Adrián Kriška in his studio © courtesy of the artist

Adrián Kriška is currently based in rural Fuerteventura, where he has founded an artist-in-residence center and a community garden. His installation Where Even the Ravens Daren’t Go will incorporate elements of queer culture, DIY principles, and social activism. The work of David Apakidze, who is based in Tbilisi, revolves around queering Georgian Orthodox imagery. The commissioned project, titled The Last Basilica, reimagines Georgia’s earliest church—Bolnisi Sioni, built in the fifth century—as a symbolic “last church” before the end of times.

David Apakidze – The Last Basilica, WIP comissioned by the Biennale Matter of Art 2026 © Tereza Havlínková

The word Tadamun stands for “solidarity” in Arabic, and it is also the name of a collective based in Prague that brings together a community of migrants from the SWANA region as well as local allies. Their video installation for the biennale, titled Here, For Now (هنا حتى الآن), takes the form of documentary film portraits of three migrants from southwest Asia and northern Africa region who are now living in Prague.

Tadamun Kolektiv – Here for Now, 2026, film still, WIP comissioned by the Biennale Matter of Art 2026 © Zaher Jureidini

The Bratislava-based artist Aliza Orlan focuses on the topics of gender identity and body intimacy. In her new work, she draws inspiration from the ancient religious cult of Cybele and her transgender priestesses, the Galas, and combines them with her personal experience of transition.

_Exercise instructions_
1. In the biennale passage, what does the word Tadamun mean in Arabic?
2. For each statement, say whether it agrees with the biennale passage, and quote the words that decide it: (a) Adrián Kriška founded an artist-in-residence center in Fuerteventura. (b) David Apakidze is based in Prague. (c) The video installation Here, For Now portrays four migrants.
The collected data is separate material and is unrelated to the biennale passage.

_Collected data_
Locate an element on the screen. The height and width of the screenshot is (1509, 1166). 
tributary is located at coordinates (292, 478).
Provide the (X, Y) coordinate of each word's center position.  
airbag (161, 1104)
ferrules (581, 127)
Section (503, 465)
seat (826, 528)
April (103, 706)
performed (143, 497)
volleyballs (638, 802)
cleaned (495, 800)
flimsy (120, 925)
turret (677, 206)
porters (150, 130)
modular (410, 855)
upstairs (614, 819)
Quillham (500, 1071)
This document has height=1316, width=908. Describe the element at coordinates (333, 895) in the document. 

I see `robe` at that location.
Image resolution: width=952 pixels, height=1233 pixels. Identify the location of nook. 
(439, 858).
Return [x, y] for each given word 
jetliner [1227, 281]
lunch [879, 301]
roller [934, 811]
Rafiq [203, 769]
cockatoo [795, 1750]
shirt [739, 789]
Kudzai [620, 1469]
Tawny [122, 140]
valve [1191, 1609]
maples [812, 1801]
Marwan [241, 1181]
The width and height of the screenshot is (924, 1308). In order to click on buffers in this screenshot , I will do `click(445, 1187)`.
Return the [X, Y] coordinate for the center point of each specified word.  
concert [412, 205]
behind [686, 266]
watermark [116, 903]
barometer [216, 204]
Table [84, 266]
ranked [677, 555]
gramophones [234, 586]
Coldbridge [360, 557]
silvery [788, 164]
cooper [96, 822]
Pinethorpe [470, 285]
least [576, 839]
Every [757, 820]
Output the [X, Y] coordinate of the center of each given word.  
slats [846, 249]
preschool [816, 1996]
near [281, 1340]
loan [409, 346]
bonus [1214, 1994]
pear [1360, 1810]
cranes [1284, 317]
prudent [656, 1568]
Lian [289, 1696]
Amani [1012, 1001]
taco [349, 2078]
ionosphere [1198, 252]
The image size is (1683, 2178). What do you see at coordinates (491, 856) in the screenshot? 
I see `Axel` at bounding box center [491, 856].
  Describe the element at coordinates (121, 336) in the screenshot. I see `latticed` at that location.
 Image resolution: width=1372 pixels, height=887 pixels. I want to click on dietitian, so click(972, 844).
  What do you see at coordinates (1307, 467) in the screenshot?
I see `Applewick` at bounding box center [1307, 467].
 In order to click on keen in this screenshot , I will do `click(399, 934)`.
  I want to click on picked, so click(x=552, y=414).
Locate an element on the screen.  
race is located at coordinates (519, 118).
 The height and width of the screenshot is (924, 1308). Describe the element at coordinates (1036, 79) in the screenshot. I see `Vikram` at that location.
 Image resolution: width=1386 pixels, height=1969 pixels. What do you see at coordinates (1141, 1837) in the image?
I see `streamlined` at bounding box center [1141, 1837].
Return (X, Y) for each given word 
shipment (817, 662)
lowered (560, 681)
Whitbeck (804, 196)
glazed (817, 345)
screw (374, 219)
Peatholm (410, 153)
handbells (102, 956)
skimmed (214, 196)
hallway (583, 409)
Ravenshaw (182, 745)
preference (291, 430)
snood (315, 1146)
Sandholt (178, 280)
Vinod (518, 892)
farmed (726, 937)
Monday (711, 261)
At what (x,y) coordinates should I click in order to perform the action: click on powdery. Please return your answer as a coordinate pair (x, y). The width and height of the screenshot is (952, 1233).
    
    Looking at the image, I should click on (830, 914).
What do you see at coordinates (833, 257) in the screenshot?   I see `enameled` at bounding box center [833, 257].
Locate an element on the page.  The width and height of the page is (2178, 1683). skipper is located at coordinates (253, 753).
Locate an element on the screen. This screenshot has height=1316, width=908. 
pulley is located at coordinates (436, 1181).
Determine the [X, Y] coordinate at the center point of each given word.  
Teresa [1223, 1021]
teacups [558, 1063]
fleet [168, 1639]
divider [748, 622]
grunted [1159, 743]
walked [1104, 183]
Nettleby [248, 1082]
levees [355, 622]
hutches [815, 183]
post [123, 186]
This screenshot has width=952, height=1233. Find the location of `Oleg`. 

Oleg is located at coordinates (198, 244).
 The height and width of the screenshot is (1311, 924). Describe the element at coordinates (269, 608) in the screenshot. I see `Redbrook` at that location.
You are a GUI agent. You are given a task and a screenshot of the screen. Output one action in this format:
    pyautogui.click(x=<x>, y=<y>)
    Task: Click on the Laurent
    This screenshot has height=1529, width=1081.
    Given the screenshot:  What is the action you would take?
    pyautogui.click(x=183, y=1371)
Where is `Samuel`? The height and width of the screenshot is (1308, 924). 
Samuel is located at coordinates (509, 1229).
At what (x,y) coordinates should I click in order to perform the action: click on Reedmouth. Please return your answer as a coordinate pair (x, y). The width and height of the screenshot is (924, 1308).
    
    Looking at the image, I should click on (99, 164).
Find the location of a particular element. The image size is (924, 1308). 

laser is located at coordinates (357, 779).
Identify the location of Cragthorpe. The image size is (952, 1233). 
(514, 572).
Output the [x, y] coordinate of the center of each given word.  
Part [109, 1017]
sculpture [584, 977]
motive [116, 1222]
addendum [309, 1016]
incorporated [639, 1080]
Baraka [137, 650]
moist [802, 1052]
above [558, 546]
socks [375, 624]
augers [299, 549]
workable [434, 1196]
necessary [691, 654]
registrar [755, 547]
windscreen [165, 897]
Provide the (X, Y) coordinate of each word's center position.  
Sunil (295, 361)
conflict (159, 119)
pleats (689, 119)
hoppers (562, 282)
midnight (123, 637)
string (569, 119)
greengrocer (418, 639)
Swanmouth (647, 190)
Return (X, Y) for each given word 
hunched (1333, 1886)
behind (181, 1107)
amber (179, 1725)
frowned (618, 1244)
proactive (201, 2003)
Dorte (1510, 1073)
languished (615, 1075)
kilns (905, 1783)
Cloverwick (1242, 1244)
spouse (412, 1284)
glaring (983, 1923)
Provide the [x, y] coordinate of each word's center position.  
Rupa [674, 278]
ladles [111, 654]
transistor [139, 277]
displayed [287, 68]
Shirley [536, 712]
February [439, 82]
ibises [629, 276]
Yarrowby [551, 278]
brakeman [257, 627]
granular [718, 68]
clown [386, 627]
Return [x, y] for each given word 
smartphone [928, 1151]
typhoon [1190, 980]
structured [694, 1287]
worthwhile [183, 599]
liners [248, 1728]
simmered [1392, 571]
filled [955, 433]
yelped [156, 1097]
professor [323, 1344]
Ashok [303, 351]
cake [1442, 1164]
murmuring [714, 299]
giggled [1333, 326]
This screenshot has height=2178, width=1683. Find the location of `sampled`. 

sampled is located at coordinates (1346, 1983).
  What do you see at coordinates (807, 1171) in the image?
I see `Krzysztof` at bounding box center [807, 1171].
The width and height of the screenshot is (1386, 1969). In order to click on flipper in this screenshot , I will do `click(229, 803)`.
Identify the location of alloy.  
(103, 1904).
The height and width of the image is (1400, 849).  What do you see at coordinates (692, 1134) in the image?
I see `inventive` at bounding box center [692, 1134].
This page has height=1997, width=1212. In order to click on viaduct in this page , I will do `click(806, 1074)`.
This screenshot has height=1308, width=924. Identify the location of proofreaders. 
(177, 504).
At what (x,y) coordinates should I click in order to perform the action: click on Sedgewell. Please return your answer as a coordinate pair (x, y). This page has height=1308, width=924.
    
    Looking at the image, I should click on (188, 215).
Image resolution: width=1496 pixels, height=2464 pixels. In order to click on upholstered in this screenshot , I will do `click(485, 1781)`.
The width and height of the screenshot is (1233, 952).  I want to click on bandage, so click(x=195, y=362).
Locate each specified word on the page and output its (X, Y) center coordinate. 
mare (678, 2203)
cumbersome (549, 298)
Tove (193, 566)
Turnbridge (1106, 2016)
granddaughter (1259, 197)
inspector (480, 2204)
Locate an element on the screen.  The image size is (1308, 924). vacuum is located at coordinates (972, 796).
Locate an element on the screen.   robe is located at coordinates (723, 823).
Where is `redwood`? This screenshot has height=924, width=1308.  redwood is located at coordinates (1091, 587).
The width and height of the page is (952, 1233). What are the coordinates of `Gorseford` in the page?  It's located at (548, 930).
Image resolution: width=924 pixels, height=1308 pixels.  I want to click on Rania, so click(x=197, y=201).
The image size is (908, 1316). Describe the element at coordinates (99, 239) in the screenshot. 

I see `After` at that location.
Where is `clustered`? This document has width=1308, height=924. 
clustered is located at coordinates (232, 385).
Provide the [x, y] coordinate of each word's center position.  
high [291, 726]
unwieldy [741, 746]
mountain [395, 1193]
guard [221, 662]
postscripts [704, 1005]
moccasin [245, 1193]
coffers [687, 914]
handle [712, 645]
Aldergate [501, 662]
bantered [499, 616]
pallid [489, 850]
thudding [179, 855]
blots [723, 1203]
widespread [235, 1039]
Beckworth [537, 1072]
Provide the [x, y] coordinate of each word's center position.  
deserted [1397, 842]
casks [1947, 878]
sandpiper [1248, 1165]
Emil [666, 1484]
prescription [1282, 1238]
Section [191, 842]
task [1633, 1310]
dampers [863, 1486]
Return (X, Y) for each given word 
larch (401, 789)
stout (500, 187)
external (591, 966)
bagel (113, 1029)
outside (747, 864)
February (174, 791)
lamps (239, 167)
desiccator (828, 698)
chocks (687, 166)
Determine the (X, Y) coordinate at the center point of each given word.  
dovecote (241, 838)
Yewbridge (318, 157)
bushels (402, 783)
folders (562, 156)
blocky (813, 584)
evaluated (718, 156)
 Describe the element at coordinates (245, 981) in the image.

_Your written answers_
1. Solidarity.

2.
(a) Yes: "where he has founded an artist-in-residence center and a community garden"
(b) No: "David Apakidze, who is based in Tbilisi"
(c) No: "documentary film portraits of three migrants"